Reproduce exactly the span of lines beginning at the one with "The image size is (1006, 1870)." and ending at the last line of the data below, omitting pictures.

----------------

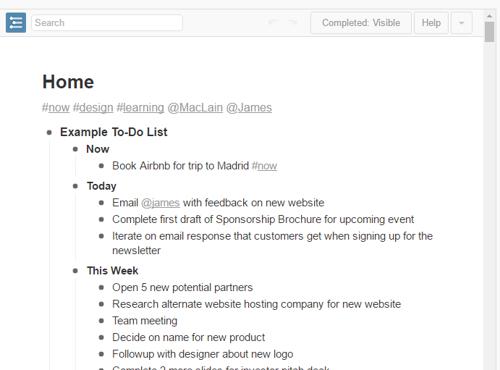Viewport: 500px width, 370px height.
Task: Click the undo arrow icon
Action: point(273,22)
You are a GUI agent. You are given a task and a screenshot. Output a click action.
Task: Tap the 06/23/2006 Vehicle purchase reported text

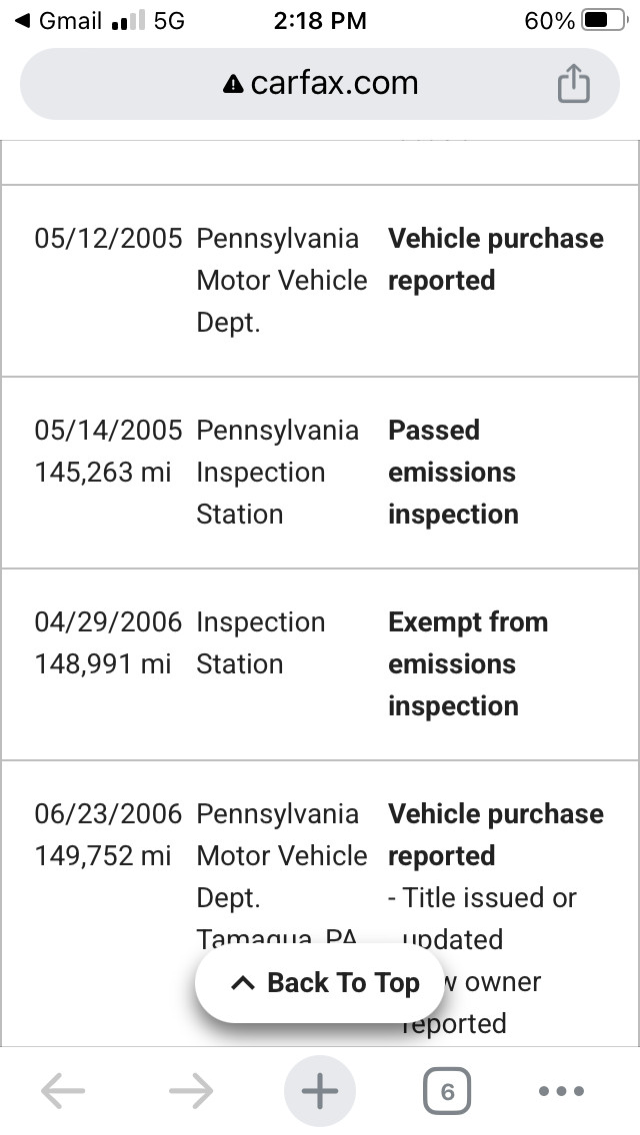496,834
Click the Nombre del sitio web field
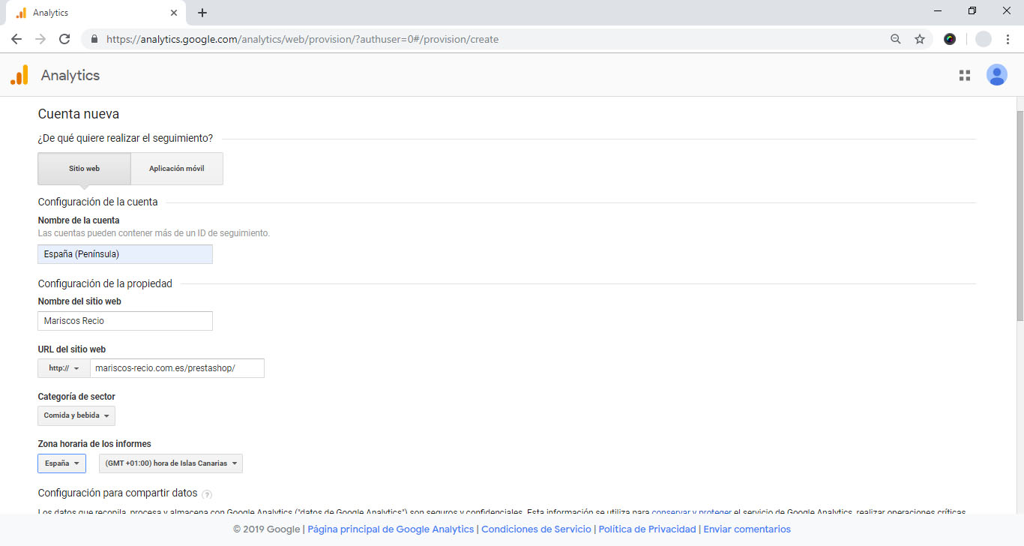 pos(125,321)
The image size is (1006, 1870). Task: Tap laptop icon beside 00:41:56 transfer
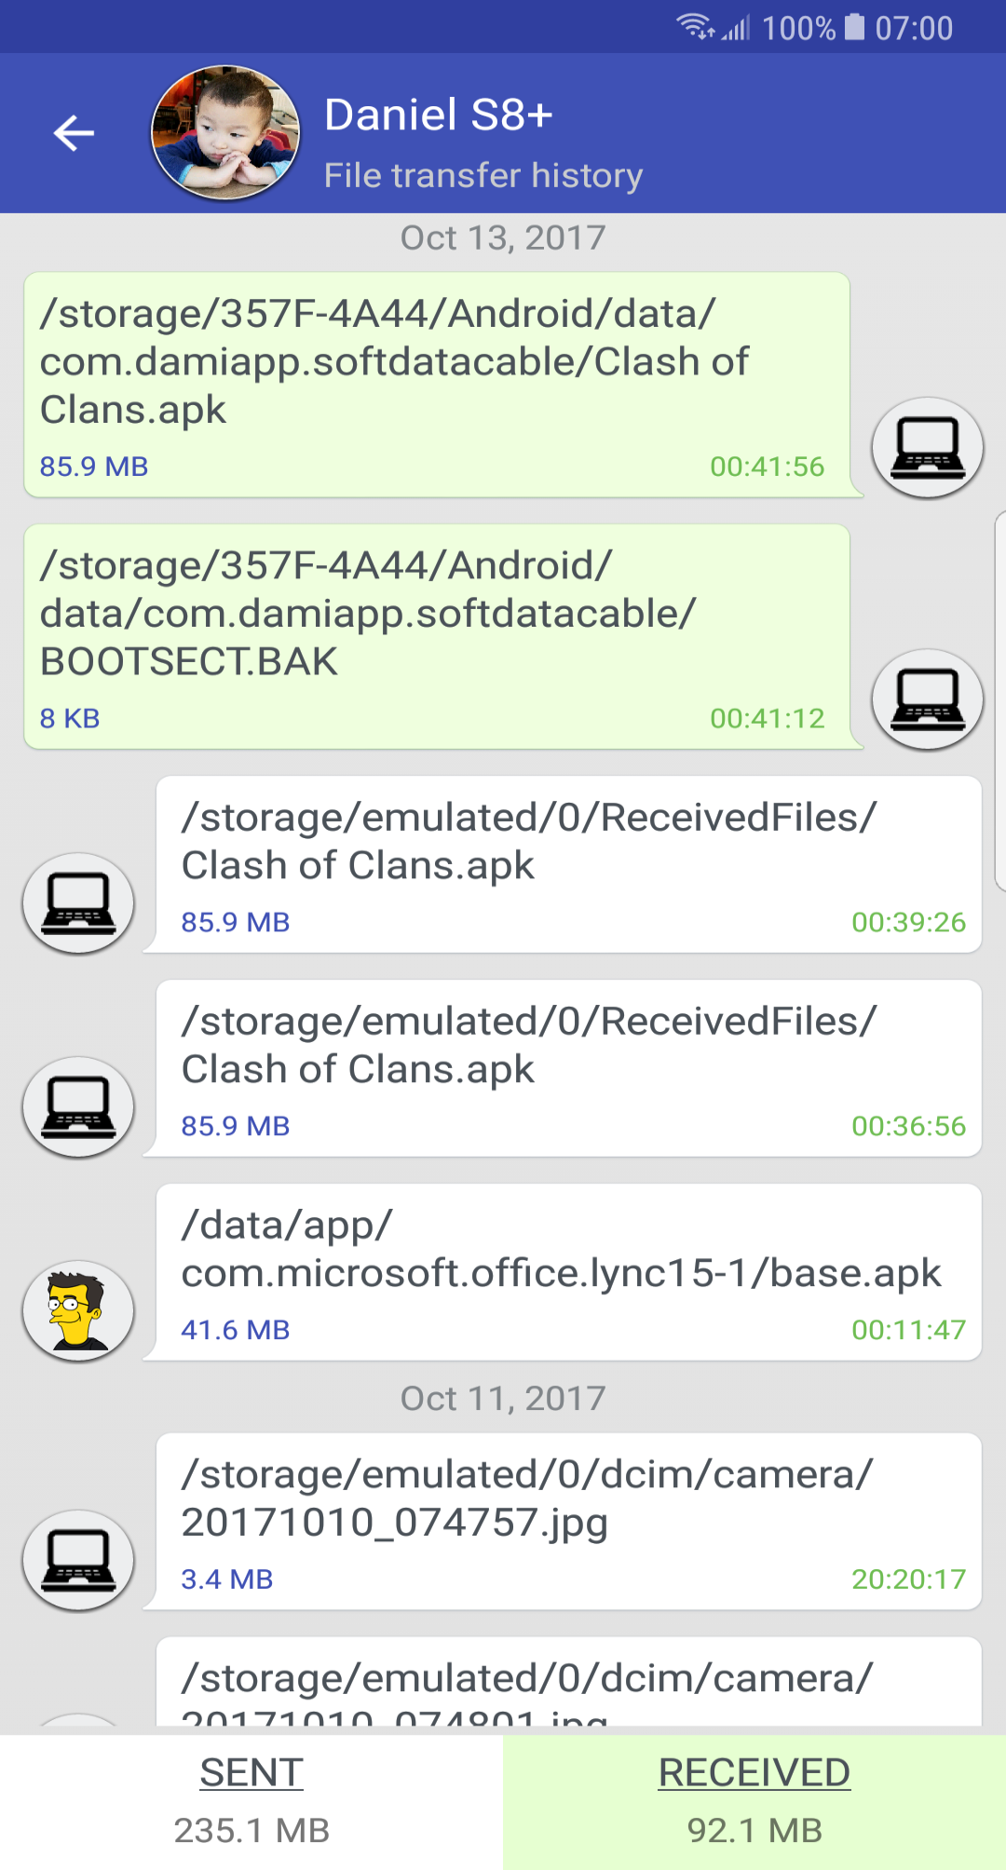(x=928, y=448)
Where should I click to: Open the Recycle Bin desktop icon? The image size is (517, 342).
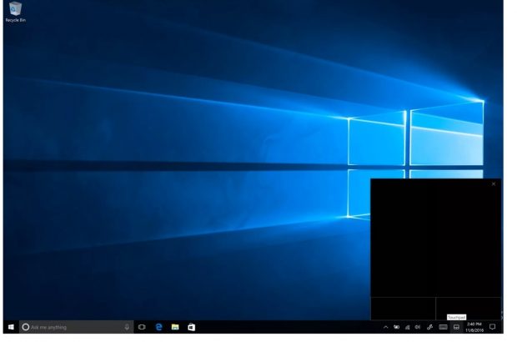pos(15,11)
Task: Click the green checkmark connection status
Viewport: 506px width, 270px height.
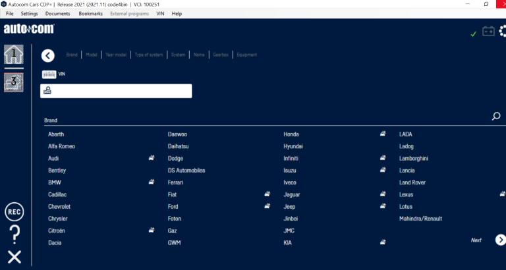Action: pyautogui.click(x=473, y=33)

----------------

● **SOLUTION TO THIS PROBLEM**:
The image size is (1006, 1870). Task: Tap laptop icon beside 00:41:56 transfer
(x=928, y=448)
Where should I click to: Open the Recycle Bin desktop icon? The image size is (517, 342).
pos(15,11)
Task: Click the green checkmark connection status
Viewport: 506px width, 270px height.
Action: pyautogui.click(x=473, y=33)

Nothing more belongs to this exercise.